Provided records:
+ + + + +

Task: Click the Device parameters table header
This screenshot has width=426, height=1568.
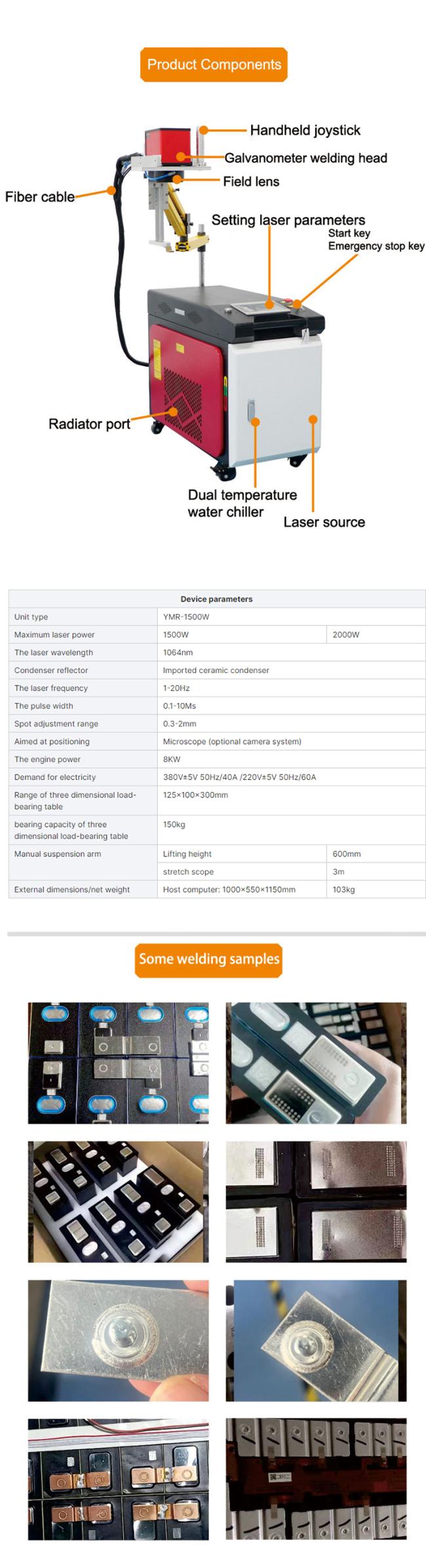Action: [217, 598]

+ + + + +

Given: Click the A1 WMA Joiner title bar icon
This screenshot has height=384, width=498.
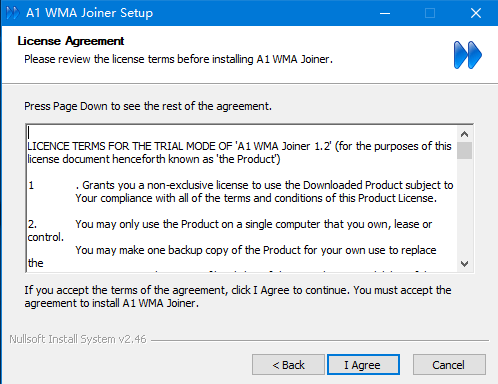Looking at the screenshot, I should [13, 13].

+ + + + +

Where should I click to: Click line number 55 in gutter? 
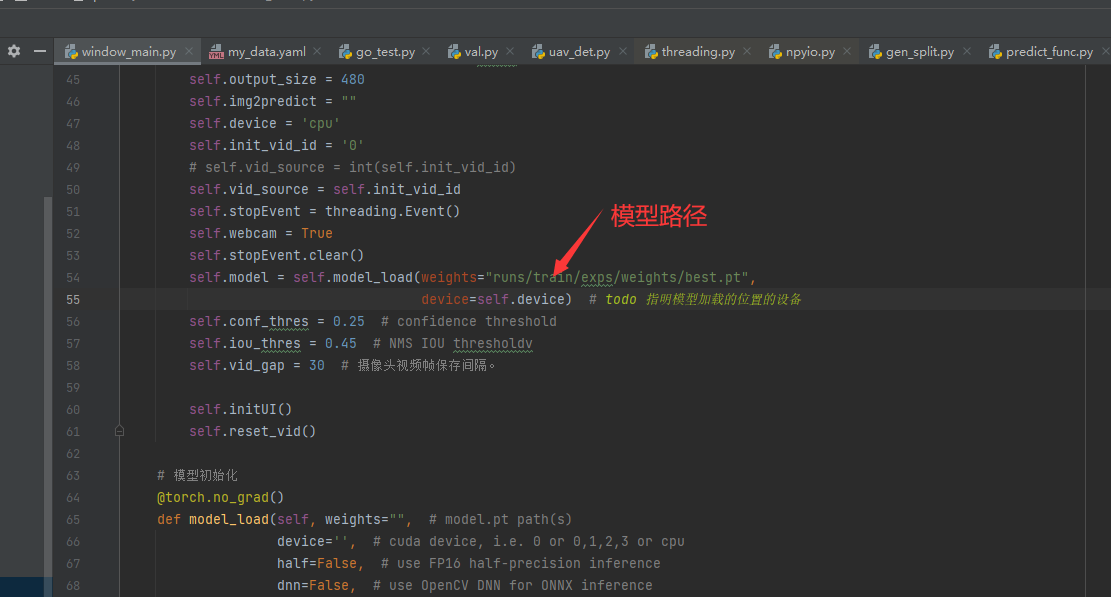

+ + + + +

Problem description: Please quote the data from the line containing "Task: Click the" down to the line containing "Action: [217, 598]", both included. Leave out the pictures.

Exercise output:
Task: Click the Device parameters table header
This screenshot has width=426, height=1568.
Action: [217, 598]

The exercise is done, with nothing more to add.